Œuvre poétique(tome II, tome I paru en 2006)

Editions de La Différence 221 pages 17 euros et 525 pages 35 euros

Agé seulement de 68 ans, Abdellatif Laâbi publie le deuxième tome de son œuvre poétique complète, accompagné de pages récentes de son journal intime. Quel est le sens de cet effort ?

Après quelques considérations liées aux jours qui passent, Laâbi aborde dans Le livre imprévu un problème de fond : son rapport personnel et intime avec le Maroc. Il y a un demi-siècle, il criait avec la foule : « Vive l’indépendance ! ». Elle fut. Aujourd’hui, il pense que la porte n’est pas ouverte. A part une petite crise de mysticisme, il a l’impression d’être entré dans un ordre immuable. Son premier problème n’est plus celui de la révolte mais le plongeon inquiet dans ce monde « virtuel » où vivent les jeunes d’aujourd’hui dans son pays ; il lui a fallu partir et venir en France et c’était un autre danger, celui de la fuite. Laâbi l’évita en écrivant, refusant le rôle de l’exilé tragique, avec modestie et gentillesse même.

Pourquoi écrire en français ? C’est devenu presque involontaire chez beaucoup de ses compatriotes, les femmes diplômées allant jusqu’à émailler de mots français leurs discours familiers, à la maison, alors que sa mère pensait être « originaire d’Andalousie ». Pour compléter ce dépaysement, la femme de Laâbi est Française (de Meknès). D’où un débat intérieur sur la question de « l’identité », qui ne doit rien aux modes françaises. Il l’éprouve en Turquie, en Palestine ; il reste pudique, sur une aventure audacieuse avec une Juive, puis avec la petite-fille du grand rabbin de Meknès. Les femmes resteront pour Laâbi longtemps mystérieuses.

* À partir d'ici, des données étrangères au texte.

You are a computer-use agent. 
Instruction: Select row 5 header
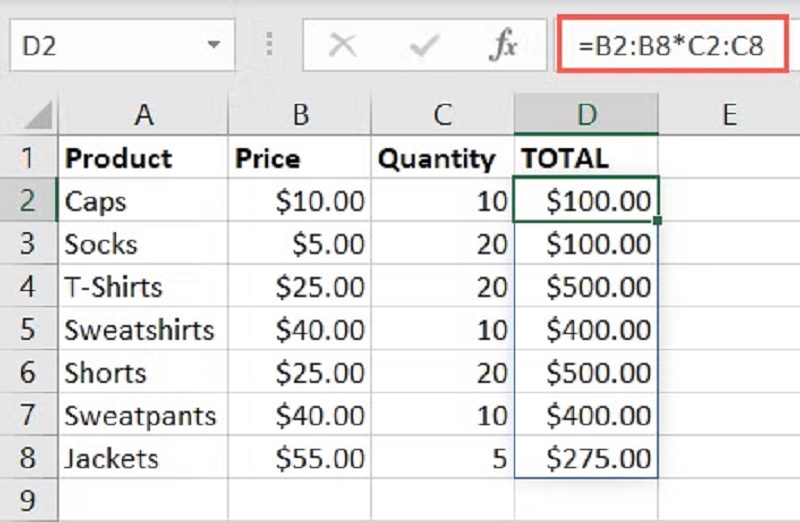(x=28, y=330)
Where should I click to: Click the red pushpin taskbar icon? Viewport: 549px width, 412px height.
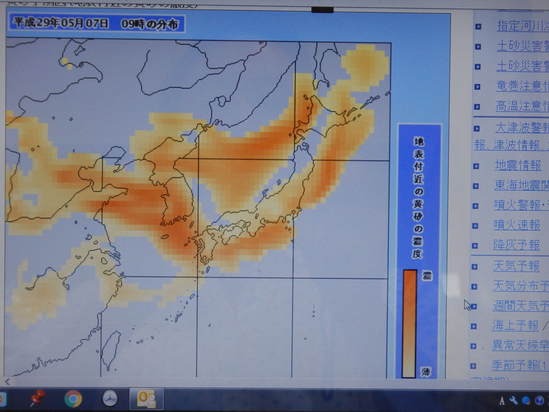tap(37, 398)
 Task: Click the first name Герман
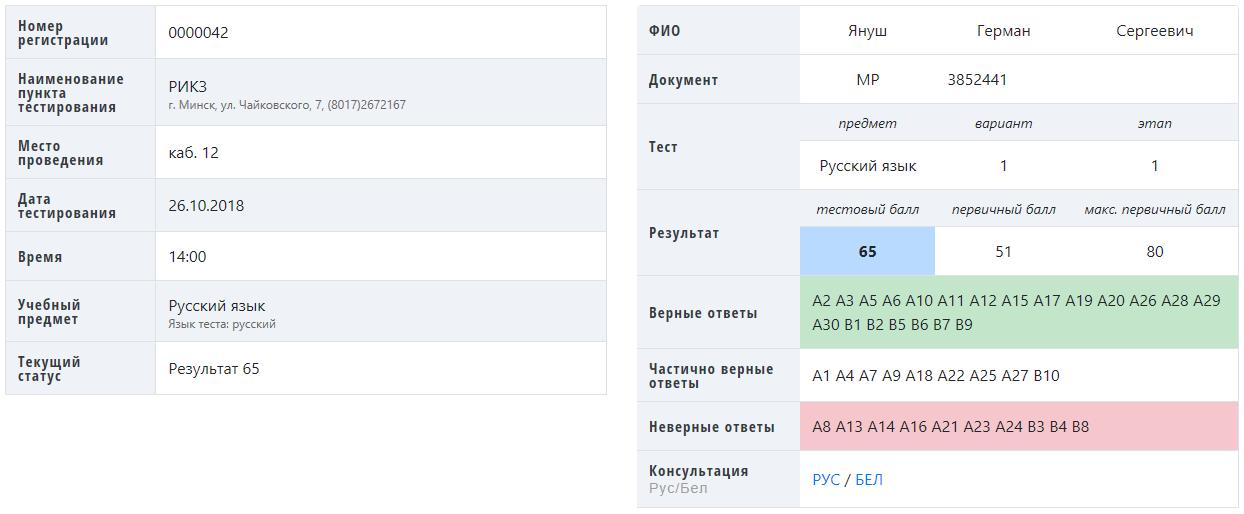[1003, 30]
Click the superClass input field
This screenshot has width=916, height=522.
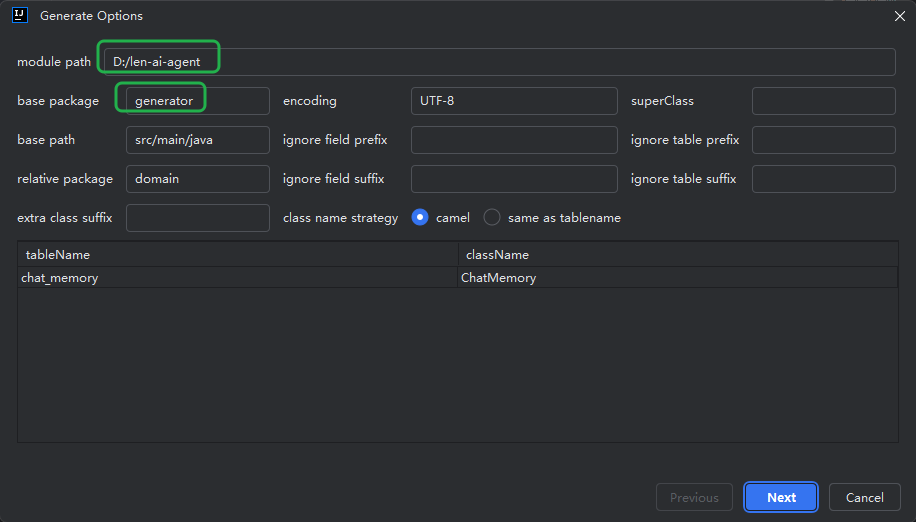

Solidaire des Palestiniens, il fera donc des découvertes très surprenantes pour le lecteur, par exemple à l’université arabe de Jérusalem. Son récit s’infléchit alors en hommage aux morts, et surtout Darwich, dont il fut le premier traducteur, mais aussi à Cossery (copte et écrivain français). Transplanté mais resté le même, il aime beaucoup Créteil où il vit en pensant (prématurément) à la mort. Il en parle d’ailleurs presque aussi bien que de la naissance de sa petite-fille.

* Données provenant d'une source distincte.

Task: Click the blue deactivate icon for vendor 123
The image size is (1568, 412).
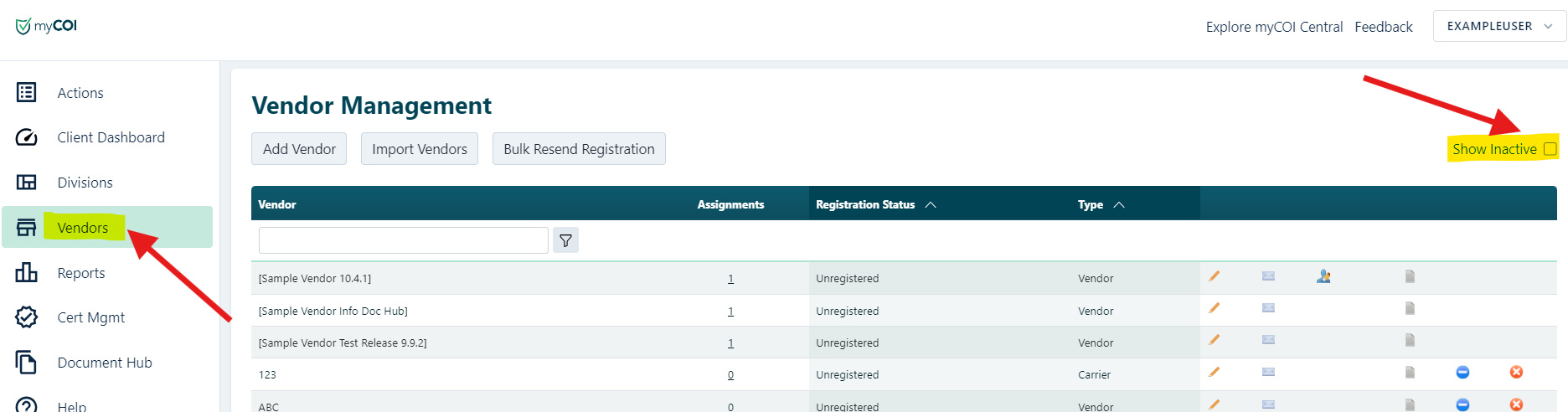Action: click(x=1462, y=372)
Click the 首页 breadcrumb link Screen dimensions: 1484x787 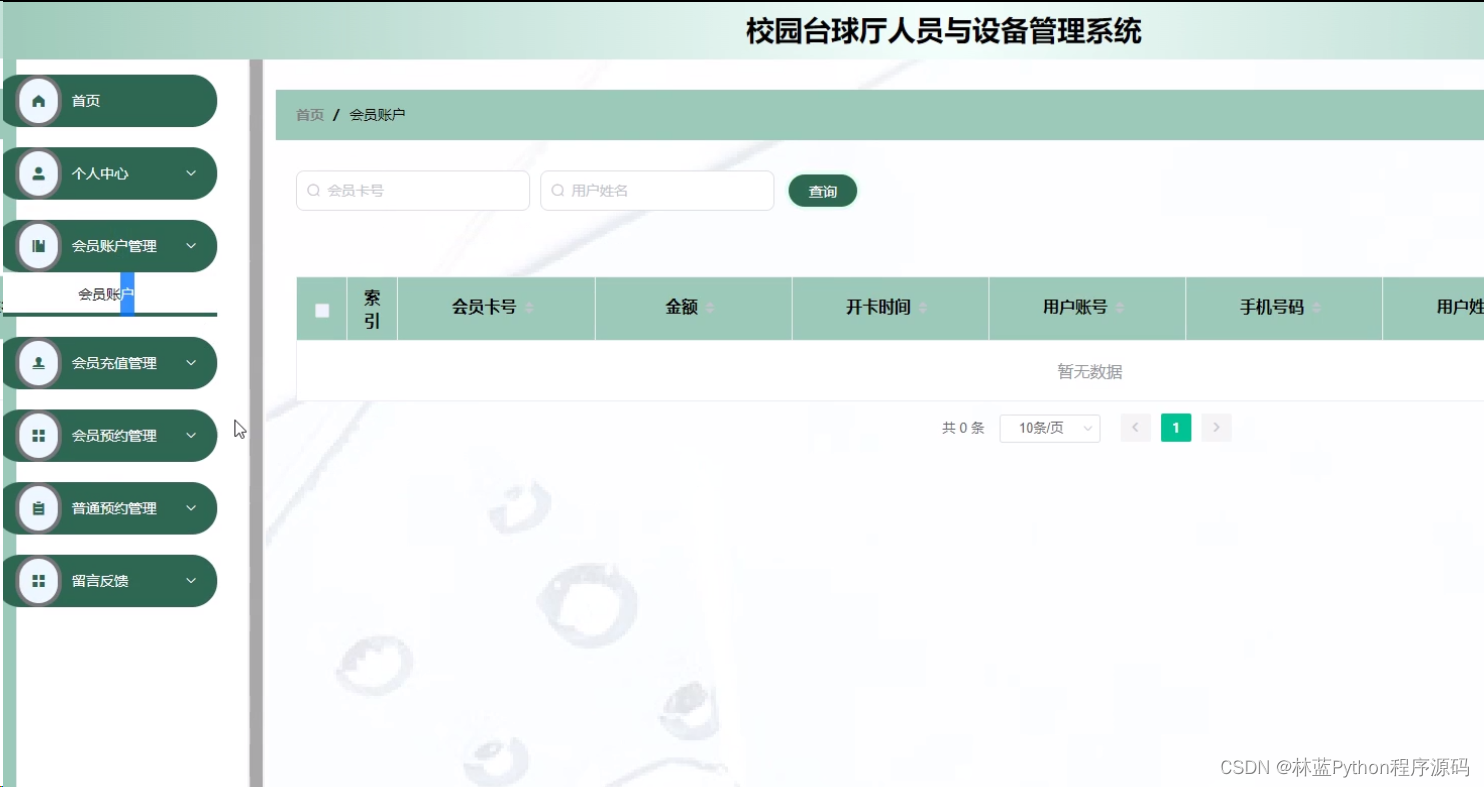[309, 114]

Récit éclaté donc, qui satisfait mal à notre goût classique. Cette fluidité est encore plus marquée dans ses poèmes. L’abondant recueil de ses poésies complètes est très inégal, avec parfois un certain manque de concentration (mais pas toujours) :

Dans les yeux

le regard s’allume et s’éteint

Un moment

et le sablier éclate

D’où vient

ce parfum d’énigme ?

Le poète médite sur le voile :

Le bannir ?

Je veux bien

à condition de réhabiliter

la face humaine

à l’endroit du devoir

et de l’humiliation

envers et contre tous les voiles.

 

Position ambigüe mais qui ne satisfera aucun fanatisme.